Раньше, в хорошие времена, Данилыч, если не считает по бумагам и счетам, если не читает какой-нибудь женский календарь с рецептами и выкройками, обязательно сидит на кухне, на своем месте у окна, слушает радио, что-нибудь жует или чай пьет в двенадцатый раз за день, разговаривает с Домной. Она уж всегда на кухне, сколько лет тому, как встала на пост у печки, и без выходных.
Сидит обычно Данилыч в белых шерстяных носках крючочной вязки, похлебывает чай. В спину солнышко пригревает. Пройдет кто по улице – Данилыч, покряхтывая, разворачивается на расшатанной табуретке, низко гнет голову в отодвинутую занавеску, вставляет в гераньки свою лысину и глядит на улицу, увенчанный венком из живых цветов; если же прохожий остановится, то окажется с Данилычем лицом к лицу, целоваться можно. Постоит так озадаченный прохожий, поздоровается, получит ответ и дальше пойдет. Иной раз автоколонна пройдет с товаром на Дальний Север, иной раз тягачи провезут фермы высоковольтной передачи или экскаваторный ковш с дом величиной, чаще всех лесовозы, разваливаясь уже, кажется, прямо на глазах, протянут свежие хлысты; вездеходы пронесутся обрезентованные – ракетные! – нас не обманешь, да мы и не скажем; танки прогремят, разбрасывая куски асфальта и камни, – эх, мать честная! – от танков тоже дрогнет сердце Данилыча молодостью, удалью, вспомнятся ученья в Забайкалье, где четыре года ждал японцев, но, слава богу, не дождался, домой вернулся.

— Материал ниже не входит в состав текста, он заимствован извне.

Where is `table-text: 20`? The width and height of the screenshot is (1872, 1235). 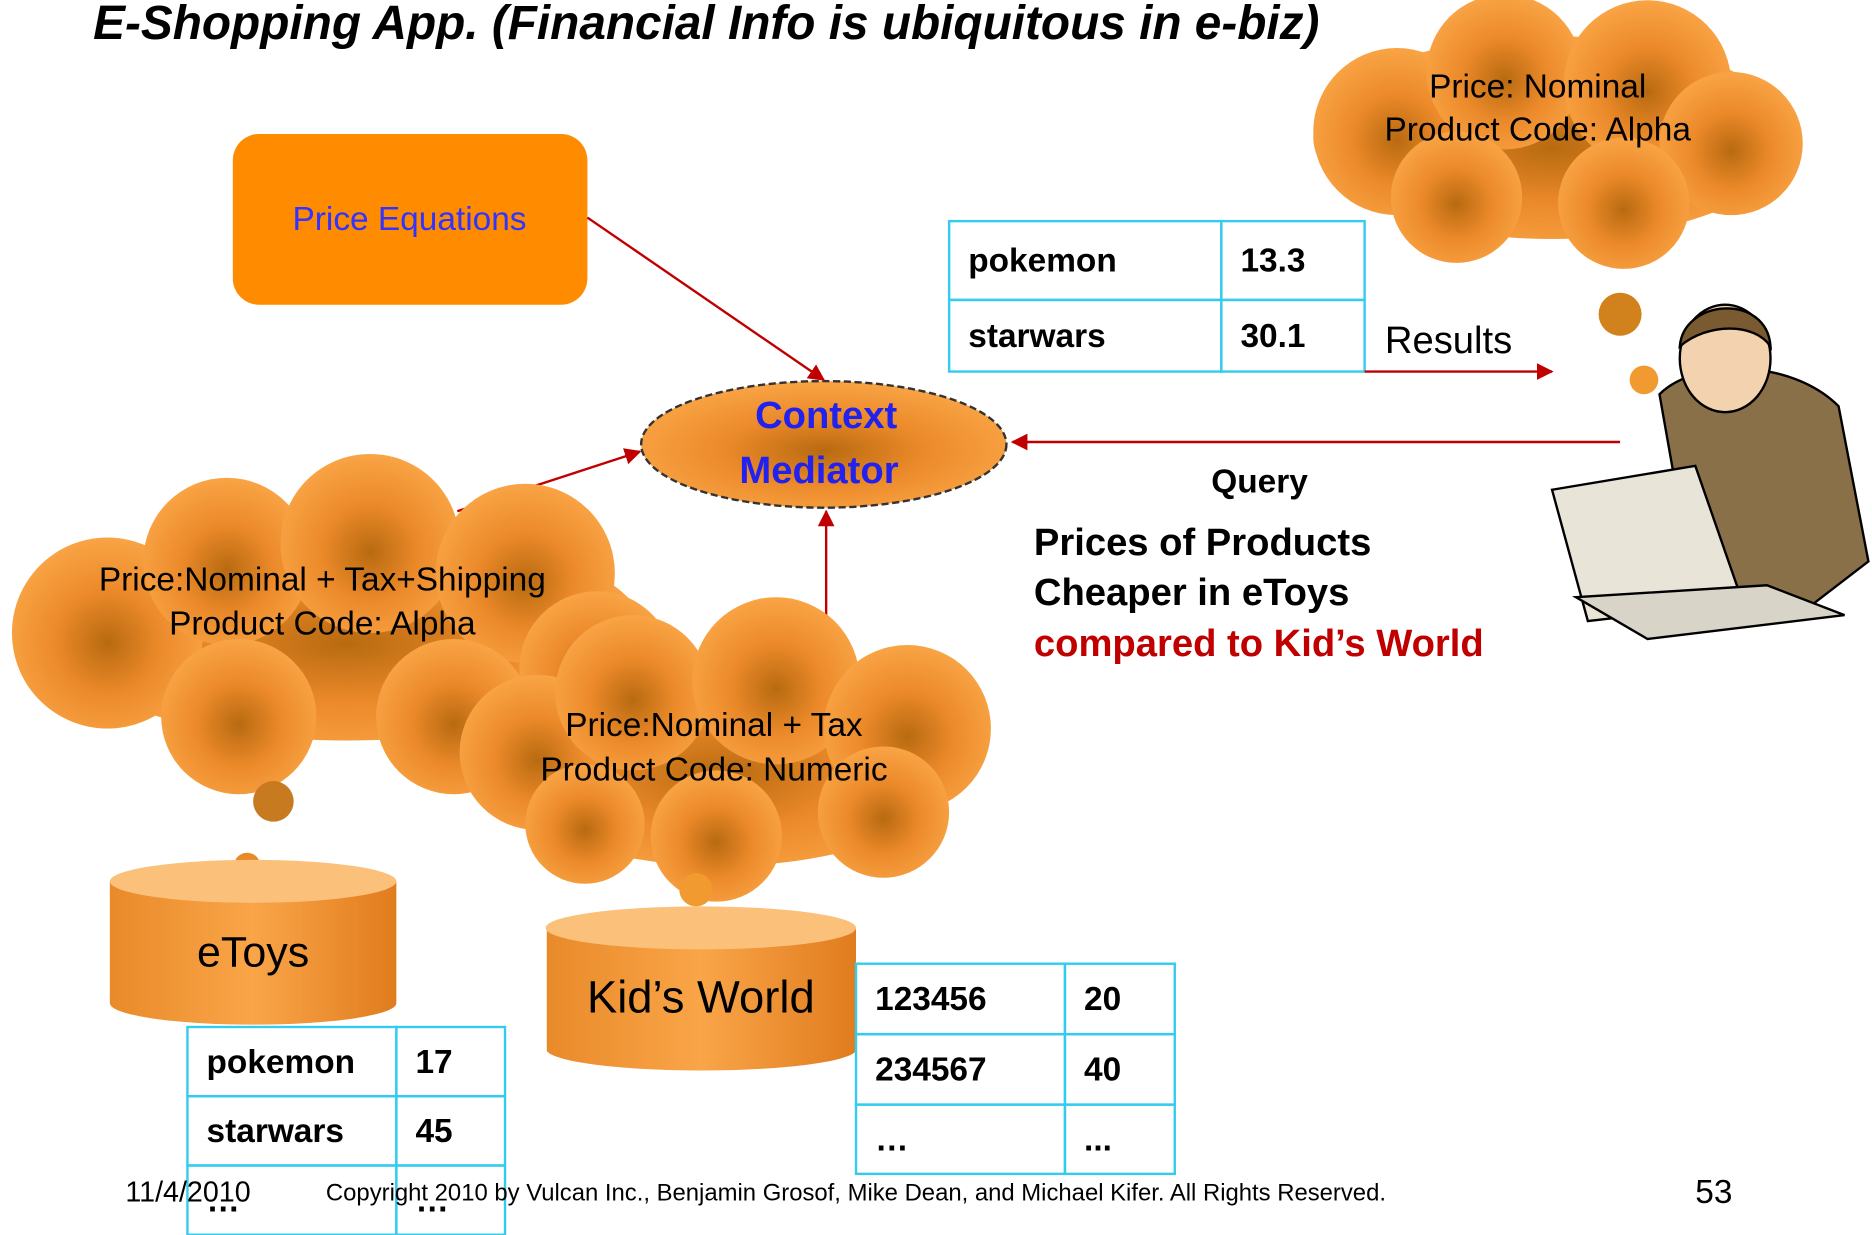
table-text: 20 is located at coordinates (1102, 1000).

На востоке далеко бывал Данилыч, на запад же – шагу не сделал. Дальше Шунгулеша нога Данилыча в эту сторону не ступила ни разу, никогда его не тянуло. Вразнобой, неустанно считают часы время, непрерывно текущее в запашистом норном покое дома, а часы не электросчетчик, жучка не поставишь, ход не замедлишь иголкой, часы не контролер из Электроэнерго, не обманешь, с проводов времени безмерного неучтенного крючками не украдешь.
Отчего бы часы так настойчиво стучали?
От болезни.
Болеет Данилыч в спальне, спит теперь один, бессонными ночами жена мешает, давит, да и ей выспаться надо.
Иногда, если получше, Данилыч встает и убредает на кухню, но там ему не сидится на любимом месте, то кажется – дует в спину, то ноги некуда девать. Всю жизнь просидел с поджатыми ногами, терпел, не мешал ему стол, а теперь мешает. А слышал ли он раньше, как пахнет в избе стиркой, упревающими целый день помоями, замечал ли корыто с болтушкой для свиней? Не замечал, перешагивал, не слышал. Теперь вот все слышит, и очень ему это, бывшее прежде родным и незаметным, мешает. Даже потолки давят его в доме, вроде сближаются они с полами, и дышать уже не дают. Весь-то ему дом подземновский тяжелый. От болезни это, здоровому ничего не заметно, кроме радости!
Если уж в своем гнезде соскучал человек – плохо дело, паря!
Изо дня в день хуже Данилычу, в областной больнице не смогли помочь, и, казалось бы, после этого нет уже на земле ничего, за что зацепиться человеку на краю пропасти, уж вроде все покатилось и понеслось, только махнуть рукой – а, пропадай все пропадом, гори синим пламенем, только бы скорее!
Но только – чу!
Проскрипели быстрые крепкие ноги под окном, громыхнули щеколды-задвижки, заныли обледенелые ступени, в сенях грохнула тесовая дверь, избяная, на войлоках, мягко и грузно толкнулась – Костик пришел!
Лампа на кухне зажглась, по потолкам полосы света разбежались. Заслонку из печи вынул, ужинать садится. Домаха поднялась, пошла сквозь сон в кухню сказать, что пирожки на сковородке, как бы дите не забыло, да понюхать заоднем, нет ли запаху от дитя, не выпивши ли.
Ложись, мама, я сам. Отец-то как? – шепотком.
– Да он же не жалуется. Ох-хо-хошеньки. Ешь да ложися. Бегашь ково-то, бегашь! Женись-ка вот лучше, и вся недолга, кобелюешь, поди, девкам головы крутишь.
– Ложись, мама.
Если Данилыч поворочается в знак того, что не спит, Костя подойдет спросит:
– Ну чо, батя, как дела?
– Ничо, сынок, – ответит Данилыч.
А лягут все, затихнут – тут и главная мука мученическая, между здравыми мыслями, страхом, и ужасом, снами, болью, дремотой, обрывками воспоминаний и точным чувством близкого будущего, неотвратимого и неизбежного.